- _TASK GOAL_:
Rewrite the lines from the line with "Two-months after marrying" to the line with "Тренажер ОГЭ по физике (553, 2438)", swapping "Privacy & Policy" for "Privacy Policy" and leaving everything else unchanged.

Pointing records for text and elements

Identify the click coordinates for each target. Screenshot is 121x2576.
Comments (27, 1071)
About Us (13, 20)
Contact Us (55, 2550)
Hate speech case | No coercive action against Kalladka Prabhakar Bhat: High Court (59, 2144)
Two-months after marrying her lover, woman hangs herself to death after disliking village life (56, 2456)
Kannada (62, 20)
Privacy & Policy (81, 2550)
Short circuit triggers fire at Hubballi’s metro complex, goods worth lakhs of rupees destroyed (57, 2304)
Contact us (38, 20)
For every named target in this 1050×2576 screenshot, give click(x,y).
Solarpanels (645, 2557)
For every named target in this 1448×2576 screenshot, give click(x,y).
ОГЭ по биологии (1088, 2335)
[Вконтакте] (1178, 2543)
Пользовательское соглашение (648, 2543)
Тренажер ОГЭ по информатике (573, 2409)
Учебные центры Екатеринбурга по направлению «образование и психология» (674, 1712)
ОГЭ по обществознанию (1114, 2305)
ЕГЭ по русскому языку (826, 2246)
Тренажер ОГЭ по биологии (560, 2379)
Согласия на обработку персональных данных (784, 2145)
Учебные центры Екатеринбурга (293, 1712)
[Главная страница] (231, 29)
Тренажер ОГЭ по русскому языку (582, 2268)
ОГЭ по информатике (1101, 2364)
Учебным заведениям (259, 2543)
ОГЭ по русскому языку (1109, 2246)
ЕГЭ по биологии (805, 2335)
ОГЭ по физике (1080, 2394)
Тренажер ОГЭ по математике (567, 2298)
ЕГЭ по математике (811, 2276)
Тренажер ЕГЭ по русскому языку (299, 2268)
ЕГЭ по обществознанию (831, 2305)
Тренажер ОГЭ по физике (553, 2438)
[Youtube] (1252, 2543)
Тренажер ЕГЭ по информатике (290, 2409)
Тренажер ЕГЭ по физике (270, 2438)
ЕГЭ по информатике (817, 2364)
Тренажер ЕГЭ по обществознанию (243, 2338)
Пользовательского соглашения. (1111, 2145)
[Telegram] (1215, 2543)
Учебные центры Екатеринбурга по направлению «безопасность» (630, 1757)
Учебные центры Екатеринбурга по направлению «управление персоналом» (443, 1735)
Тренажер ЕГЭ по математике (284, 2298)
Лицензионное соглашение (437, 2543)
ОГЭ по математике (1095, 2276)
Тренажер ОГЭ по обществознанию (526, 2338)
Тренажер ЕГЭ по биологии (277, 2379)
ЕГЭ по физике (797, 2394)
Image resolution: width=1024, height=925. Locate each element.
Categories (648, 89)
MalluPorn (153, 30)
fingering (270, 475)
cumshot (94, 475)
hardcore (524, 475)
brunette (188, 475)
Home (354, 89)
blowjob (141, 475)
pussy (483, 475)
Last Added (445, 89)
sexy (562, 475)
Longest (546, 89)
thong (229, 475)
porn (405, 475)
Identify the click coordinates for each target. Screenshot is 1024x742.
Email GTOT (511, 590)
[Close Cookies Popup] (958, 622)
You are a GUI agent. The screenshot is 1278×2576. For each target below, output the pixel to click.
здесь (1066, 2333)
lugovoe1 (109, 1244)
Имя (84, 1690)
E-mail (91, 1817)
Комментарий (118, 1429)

- _THE COMPLETED TASK_:
Two-months after marrying her lover, woman hangs herself to death after disliking village life (56, 2456)
Kannada (62, 20)
Privacy Policy (81, 2550)
Short circuit triggers fire at Hubballi’s metro complex, goods worth lakhs of rupees destroyed (57, 2304)
Contact us (38, 20)
For every named target in this 1050×2576 screenshot, give click(x,y).
Solarpanels (645, 2557)
For every named target in this 1448×2576 screenshot, give click(x,y).
ОГЭ по биологии (1088, 2335)
[Вконтакте] (1178, 2543)
Пользовательское соглашение (648, 2543)
Тренажер ОГЭ по информатике (573, 2409)
Учебные центры Екатеринбурга по направлению «образование и психология» (674, 1712)
ОГЭ по обществознанию (1114, 2305)
ЕГЭ по русскому языку (826, 2246)
Тренажер ОГЭ по биологии (560, 2379)
Согласия на обработку персональных данных (784, 2145)
Учебные центры Екатеринбурга (293, 1712)
[Главная страница] (231, 29)
Тренажер ОГЭ по русскому языку (582, 2268)
ОГЭ по информатике (1101, 2364)
Учебным заведениям (259, 2543)
ОГЭ по русскому языку (1109, 2246)
ЕГЭ по биологии (805, 2335)
ОГЭ по физике (1080, 2394)
Тренажер ОГЭ по математике (567, 2298)
ЕГЭ по математике (811, 2276)
Тренажер ЕГЭ по русскому языку (299, 2268)
ЕГЭ по обществознанию (831, 2305)
Тренажер ОГЭ по физике (553, 2438)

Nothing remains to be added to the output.